• **INSTRUCTION A**: In the piano posts, what was used to hold the piano lid in position?
• **INSTRUCTION B**: Please list every item the piano posts say was on top of the piano before the writer cleared it.
• **INSTRUCTION C**: According to the piano posts, why did the writer leave the room once the tuner began working? Answer in one to three sentences.

• **TEXT UNDER STUDY**:
Content starts

And yet there have been such wonderful moments of sonority that touches and resonates somewhere is the deep recesses of consciousness, lingering on the brink of that vast inner domain we call the unconscious.  But the unconscious mind is just a construction, an invention to explain the ineffable domain that we are constantly surfing and mining.

But my Steinway seems to be forgiving me... its resonances coaxing me in new directions. It is a new process and new era.


Tuesday, January 21, 2014

Piano Sings from Silent Decades of Neglect (Part II)

After meeting with the synthesist who was also now a piano technician, I was alone with the piano in the apartment. It was the first time I had really acknowledged its presence as a piano in years. I wasn't sure if it still had a voice. I also wasn't sure of my feelings... I knew my skills had disappeared and I had some need for spiritual and physical repair.

But there were all kinds of materials on top of the piano, a sculpture called the "Trio" that my mother had given me when I first moved into the apartment, some books, some piles of unopened mail, a pitch pipe, some posters of Dinu Ghezzo, and a candle. I realized I needed to make preparations, so I found a permanent new home for the sculpture and removed all the other paraphernalia.

And I waited...

The tuner came at the agreed time. He put his coat on the couch and looked at the piano, acknowledging his perception of an important instrument that commanded respect. He went to the piano and lifted the keyboard cover and played some notes... hopelessly out of tune. He winced. He tried to lift the piano lid to get at the strings, but it was a missing a pin for the hinge, so we had to use a nail to hold the lid in position.

The tuner used his tuning fork and started to work from the bottom register. I left the room. I knew the tuner needed some space, and I knew that the sounds coming from the piano were painful stretchings... raw and occasional tonal groans that seemed to come from a crippled deformity of sound...

I was gone for some time... and when I came into the room, he looked at me and smiled... "last note." He sat down and started to play a few excerpts... the piano responded, and at times began to ring...

"The tuning is already slipping a little." he said.

I asked about the action.

"Yes, it is a little stiff. But some of that will work out as you play it."

This statement stunned me a bit. It never occurred to me I would have to play the piano. I just had envisioned he would restore the piano and it would be there then for guests and visitors to play. I didn't think that I would be involved.

"I will be back to do another tuning., " he assured me. Next time I will take the action out and explore what we need to do to." He then left.

I was alone with the piano.  The piano stood there, lid raised, waiting...

(to be continued)  See Part I in earlier posting


Monday, January 20, 2014

Piano Sings from Silent Decades of Neglect (Part I)

For now, suspend your disbelief. Suspend your judgment. Suspend your insistence to understand the reason for excessive neglect of such a sensitive persona that had been a life-long companion in several incarnations and was discarded twenty years in response to a different necessity and condition for existence. Two decades ago in a fit of despair, this brilliant instrument of imagination that had served without fail for generations, seeing me through from boyhood to maturity was abused by rejection and neglect---not as a deliberate callous act, but due to circumstances that could have no other outcome.

Content ends

• **GIVEN INFORMATION**:

Content starts

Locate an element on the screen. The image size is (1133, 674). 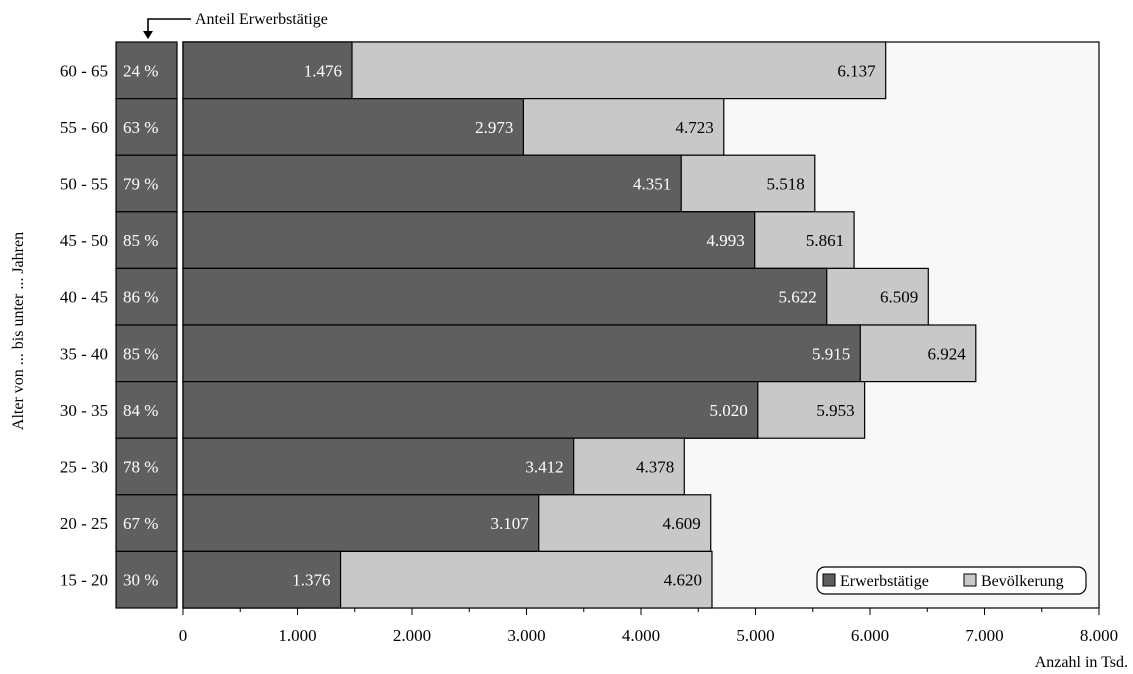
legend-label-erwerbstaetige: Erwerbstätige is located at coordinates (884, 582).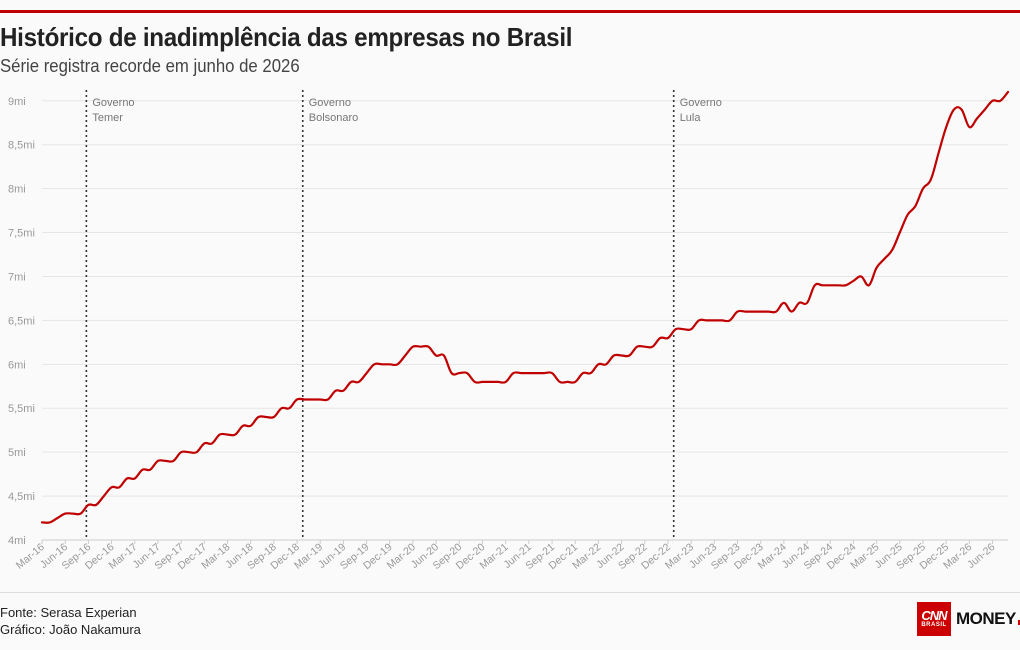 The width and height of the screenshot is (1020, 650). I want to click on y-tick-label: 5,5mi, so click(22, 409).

Content ends

• **TASK SOLUTION A**: A nail, because the lid was missing a pin for the hinge.

• **TASK SOLUTION B**:
- A sculpture called the "Trio"
- Some books
- Some piles of unopened mail
- A pitch pipe
- Some posters of Dinu Ghezzo
- A candle

• **TASK SOLUTION C**: The writer knew the tuner needed some space. The writer also knew the sounds coming from the piano would be painful stretchings, with raw and occasional tonal groans.